Hi all. Sorry for cross posting, I've added this to the special SPD thread but thought I should probably widen the net to all you SN experts. I have a 5 year old son with sensory processing disorder. We will be moving to Berlin next summer (with his Dad who's German) so our son will be starting a German primary school. Does anyone have experience of schools in Berlin and/or Germany and school/GP understanding of SPD? I've checked some international forums but can't find anything more recent than 2011 when the picture seemed bleak - i.e. GPs didn't' seem to know anything about it. Any advice will be gratefully received.

choc4ddict Sat 19-Sep-15 23:13:24

do you speak any German? might be worth finding some similar websites in German. or even trying to post there in English.

anzu66 Wed 23-Sep-15 10:26:44

I'm in Berlin. My son is at primary school, and has ASD and sensory issues.

First off, you do know that are a few state-run primary schools which are bilingual for English and German, right? Are you aiming at admission one of those, or a purely German language school?

Bear in mind that the state-run bilingual schools go from 8 in the morning to 4 in the afternoon. Friday afternoons you can optionally leave a bit earlier. If your son needs Occupational Therapy, trying to fit it in around such a long school day can be hard.
German only schools are either Ganztagsschule (i.e., also from 8 to 4, although many have lessons only in the morning and afternoons are homework, childcare, or sport and hobby-type activities), or regular schools (i.e., 8 till about 12.30 or 1, and completion of a lot more homework expected than for the Ganztagsschule.
A very few schools start at 8.30 or 9.

From talking to parents who have dealt elsewhere with various issues of their child, and who have then come to Germany, it does seem very bleak in comparison.

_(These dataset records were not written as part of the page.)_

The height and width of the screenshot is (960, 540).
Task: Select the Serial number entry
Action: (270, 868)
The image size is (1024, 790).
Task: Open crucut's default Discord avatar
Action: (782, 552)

As you no doubt expect, you will have to be very proactive. For example,
one of the boys in my son's class has sensory issues and ADHD. It hasn't been handled very well. For example, one of his teachers simply refused to accept that there was any issue, diagnosis, etc. And there the matter lay, with the teacher simply labeling the boy as naughty and disruptive, and not really bothering to teach him. That went on for two years.

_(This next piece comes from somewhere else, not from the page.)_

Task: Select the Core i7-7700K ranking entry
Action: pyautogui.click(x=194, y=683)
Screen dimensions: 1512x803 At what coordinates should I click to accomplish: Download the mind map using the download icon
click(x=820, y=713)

GPs will probably be not much use. However, the German health care system allows you to directly make appointments with medical specialists. If the individual specialist says that they need a referral first, you should be able to go to your pediatrician and get the referral form (though you might need to insist quite a bit. Having official paperwork already with you from England should make this easier).

Obviously, ASD is not the same as SPD, but in the event that this is helpful, in my son's school, the process for him has gone something like this so far:

Diagnosis from an ASD specialist. Official report which I can use to try to get further help for him.
(The official report has also made it easy to get repeat referrals for Occupational Therapy).
Meeting with headmistress.
Meeting with a teacher whose job it is to look out for students who need special provision or assistance (providing special assistance is called foerdern in German, that teacher is referred to as the Sonderpaedagogin). NOT ALL SCHOOLS HAVE ONE.
Sonderpaedagogin fills out paperwork to apply for special status for the child. Child is observed in classroom by specialist teachers from an external school, their input was also needed for the paperwork.
Application for special status sent off. Wait for about a year (unfortunately, I am not exaggerating). Right now, we are in the waiting stage.

And finally, the bit that hopefully will truly be helpful to you.

Presuming that your husband's spoken German is better than yours, I would suggest that he phones the Schulamt in Berlin, talks to them about specifics of your son's condition and what processes should be followed.
By Schulamt, in this case, I mean various official centers whose job is to support inclusion of special needs in regular schools (the center's name is abbreviated to BUZ). One such center is in Neukoelln, and the link to it should be here.

There is another such center in Steglitz-Zehlendorf. If they have a web-page, they have certainly managed to hide it very thoroughly, but the phone number is (030) 902 992 511.